INSTRUCTIONS FOR THE TASK
Restate exactly the lines below, from the one containing "The height and" through the final line, and leave out the pictures.

Stored data:
-*-

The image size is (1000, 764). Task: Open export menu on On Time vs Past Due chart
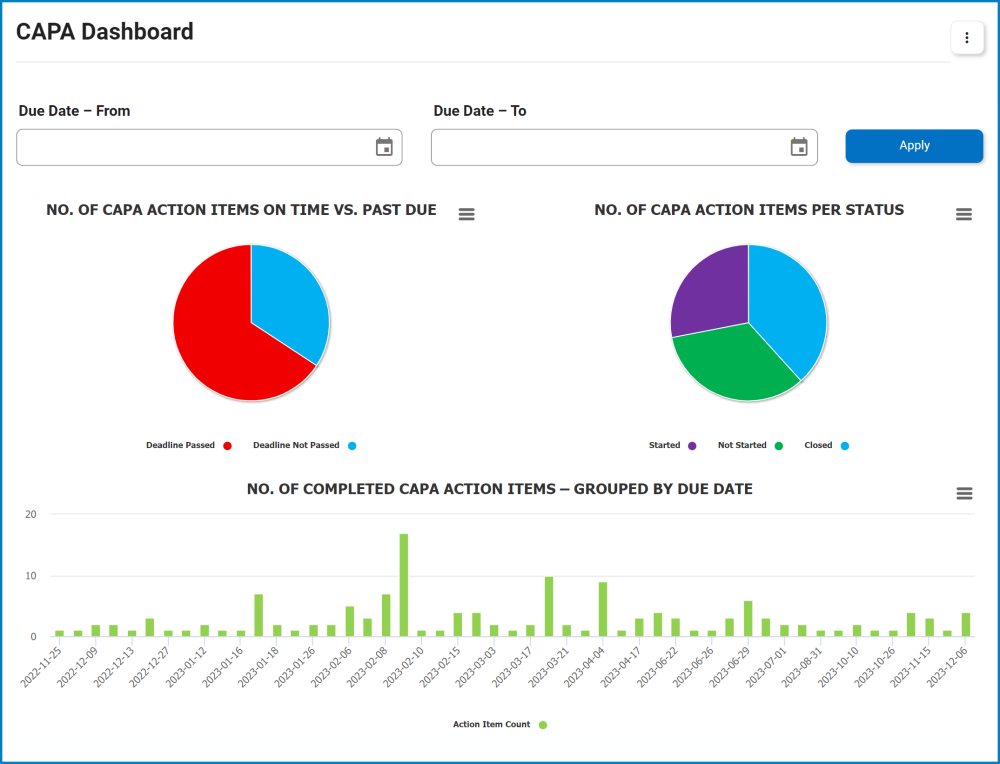[x=466, y=213]
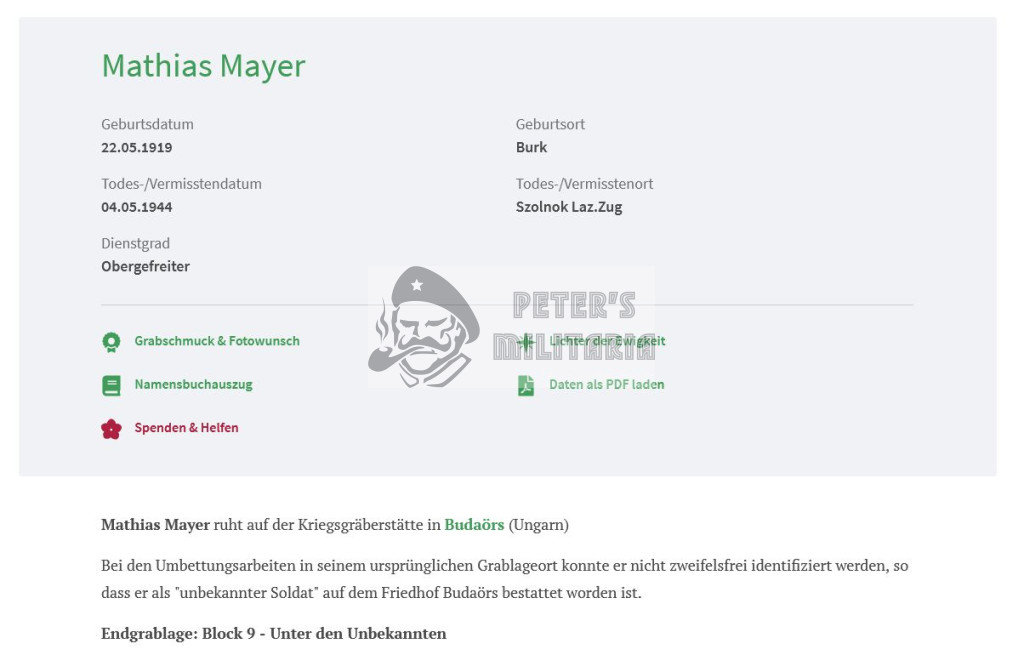Open the Budaörs cemetery link
1024x655 pixels.
[474, 524]
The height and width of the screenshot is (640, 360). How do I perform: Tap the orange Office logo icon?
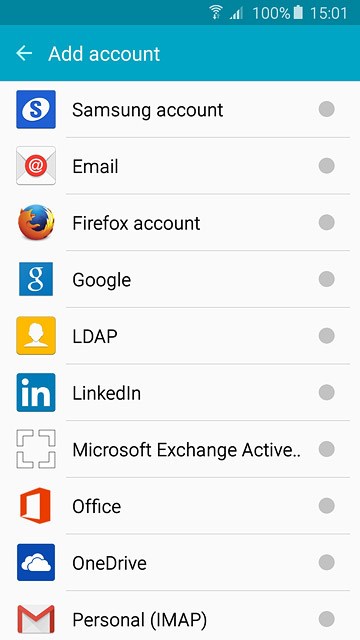coord(36,506)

-*-

RESULT
The height and width of the screenshot is (640, 360). How do I perform: Tap the orange Office logo icon?
coord(36,506)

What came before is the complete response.